Chlup, D., & Collins, T. (2010). Breaking the ice: Using ice-breakers and re-     energizers with adult learners. Adult Learning, 34-39. (link)

Horton, W. (2006). Chapter 9: Design for the virtual classroom. In E-Learning by Design (pp. 463-471). San Francisco: John Wiley & Sons, Inc. (link)

Oosterhof, A., Conrad, R.-M., & Ely, D. P. (2008). Assessing learners online. Upper Saddle River, NJ: Pearson Education, Inc. (text)

Palloff, R., & Pratt, K. (2007). Chapter 8: Promoting Collaborative Learning. In Building online communities: Effective strategies for the virtual classroom (pp. 157-184). San Francisco: Jossey-Bass. (link)

Swan, K. (2002). Building learning communities in online courses: The importance of interaction. Education, Communication & Information, 2(1), 23 - 49. (link)


  1. The standard "Introduce yourself" discussion activity has never been a good ice breaker for me. I either forget to reply or I feel I am saying the same thing over and over again.

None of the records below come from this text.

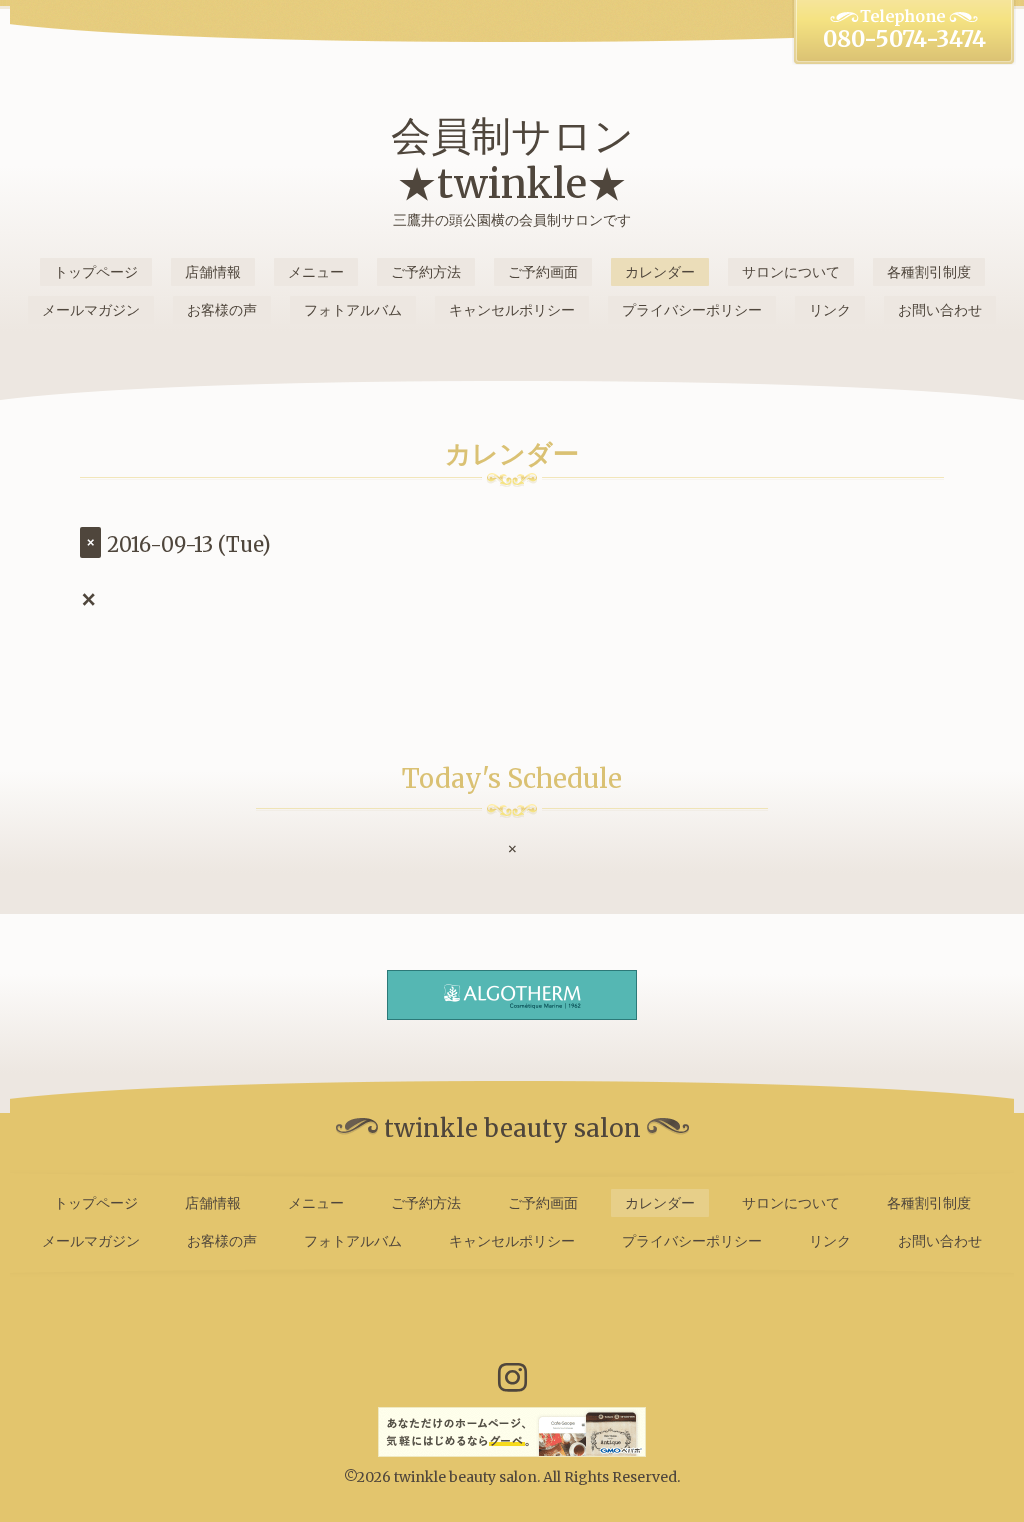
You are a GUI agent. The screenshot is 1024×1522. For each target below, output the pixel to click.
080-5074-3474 (904, 39)
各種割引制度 (929, 272)
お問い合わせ (940, 310)
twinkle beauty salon (465, 1477)
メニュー (316, 272)
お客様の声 (222, 310)
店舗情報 (213, 272)
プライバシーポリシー (692, 310)
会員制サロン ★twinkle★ (512, 160)
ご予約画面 (543, 272)
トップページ (96, 272)
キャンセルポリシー (512, 310)
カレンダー (660, 272)
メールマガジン (91, 310)
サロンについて (791, 272)
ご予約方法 (426, 272)
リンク (830, 310)
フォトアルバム (353, 310)
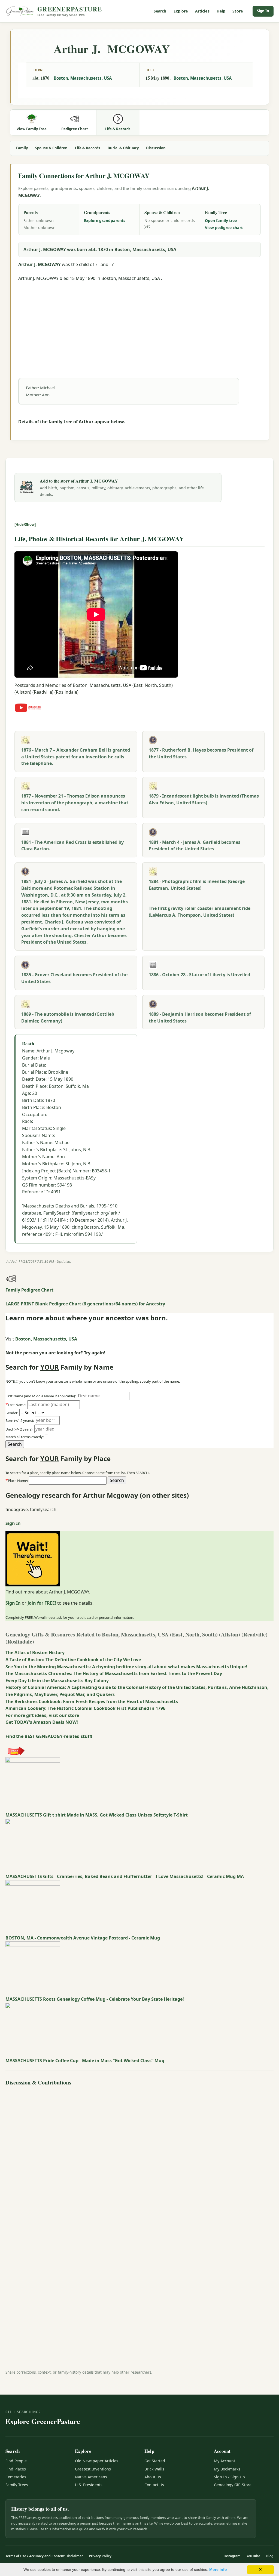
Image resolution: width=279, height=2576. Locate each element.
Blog (270, 2556)
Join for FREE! (42, 1603)
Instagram (232, 2556)
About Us (152, 2476)
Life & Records (87, 148)
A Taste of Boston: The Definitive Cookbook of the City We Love (73, 1660)
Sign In (263, 10)
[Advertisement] (139, 320)
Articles (202, 11)
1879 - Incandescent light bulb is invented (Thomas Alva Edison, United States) (204, 799)
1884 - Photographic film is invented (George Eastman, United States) (197, 884)
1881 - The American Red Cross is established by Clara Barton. (72, 845)
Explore (181, 11)
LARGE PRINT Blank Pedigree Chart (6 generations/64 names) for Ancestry (85, 1304)
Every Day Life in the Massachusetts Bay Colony (57, 1681)
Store (237, 11)
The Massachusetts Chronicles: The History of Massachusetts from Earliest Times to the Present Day (113, 1673)
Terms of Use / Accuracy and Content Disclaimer (44, 2556)
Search (160, 11)
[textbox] (68, 1480)
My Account (224, 2460)
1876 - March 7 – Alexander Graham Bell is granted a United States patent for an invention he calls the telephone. (75, 757)
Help (221, 11)
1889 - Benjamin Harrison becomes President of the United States (200, 1017)
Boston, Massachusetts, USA (83, 78)
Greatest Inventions (93, 2469)
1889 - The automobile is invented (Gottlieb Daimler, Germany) (67, 1017)
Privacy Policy (100, 2556)
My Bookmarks (227, 2469)
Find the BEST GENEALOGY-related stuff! (48, 1736)
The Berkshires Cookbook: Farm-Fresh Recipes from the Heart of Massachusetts (91, 1701)
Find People (16, 2460)
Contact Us (154, 2484)
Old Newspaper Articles (96, 2460)
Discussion (156, 148)
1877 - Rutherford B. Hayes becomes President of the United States (201, 753)
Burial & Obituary (123, 148)
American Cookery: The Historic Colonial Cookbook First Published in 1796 (85, 1708)
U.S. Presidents (88, 2484)
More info (218, 2569)
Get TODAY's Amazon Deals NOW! (41, 1722)
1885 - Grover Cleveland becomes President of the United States (74, 978)
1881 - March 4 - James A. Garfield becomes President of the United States (194, 845)
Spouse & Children (51, 148)
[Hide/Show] (25, 524)
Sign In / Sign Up (229, 2476)
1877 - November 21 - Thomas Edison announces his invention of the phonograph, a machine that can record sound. (74, 803)
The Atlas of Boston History (35, 1652)
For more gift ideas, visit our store (42, 1715)
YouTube (253, 2556)
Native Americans (91, 2476)
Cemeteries (15, 2476)
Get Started (154, 2460)
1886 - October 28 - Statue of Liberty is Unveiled (199, 975)
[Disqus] (139, 2156)
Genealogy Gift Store (232, 2484)
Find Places (15, 2469)
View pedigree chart (224, 227)
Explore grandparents (104, 220)
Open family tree (221, 220)
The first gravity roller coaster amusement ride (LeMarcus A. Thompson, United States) (199, 911)
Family (22, 148)
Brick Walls (154, 2469)
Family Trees (16, 2484)
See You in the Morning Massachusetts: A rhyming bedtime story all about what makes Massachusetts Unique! (126, 1667)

    One ice breaker that I have found interesting is Two Truths and a Lie. Another that I just came across is "Lost in Space" (, n.d.). This ice breaker presents you with the scenario of: You have 15 minutes to clear out of a space station (computer malfunction - life support lost). Quickly name the 5 things you would take with you.

    Reference: (n.d.). Pedagogy. Retrieved from

    1. Diane,
      Thank you for your post. The "Lost in Space" activity sounds fun, actually!

      Do you think that adult learners may have a tendency to feel that ice breaker activities may be a waste of time?

  2. Rebecca,
    These are very well written instruction and an easy to follow rubric. I really like where you instructed to "Consider your experiences on a more personal level." A personal touch is so much better than having to site everything as many discussions will have us to. I know that it is thought being people take you thoughts more seriously if it comes from an article posted in a book or journal article, but their information comes from personal experience so why can't we be more mindful of ours and use it as part of our proof of knowledge. I feel this gives the participant a sense of self where their experience is appreciated and it will give you more quality of work.

    Eric Bronley

  3. Thank you, Eric. While I see the need for scholarly discussions guided by rubrics, I feel that they may contribute to the continued isolation of the online learner. Over the last two years, I think that I have learned more from the personal experiences shared by my classmates than I have from the scholarly part of the discussion!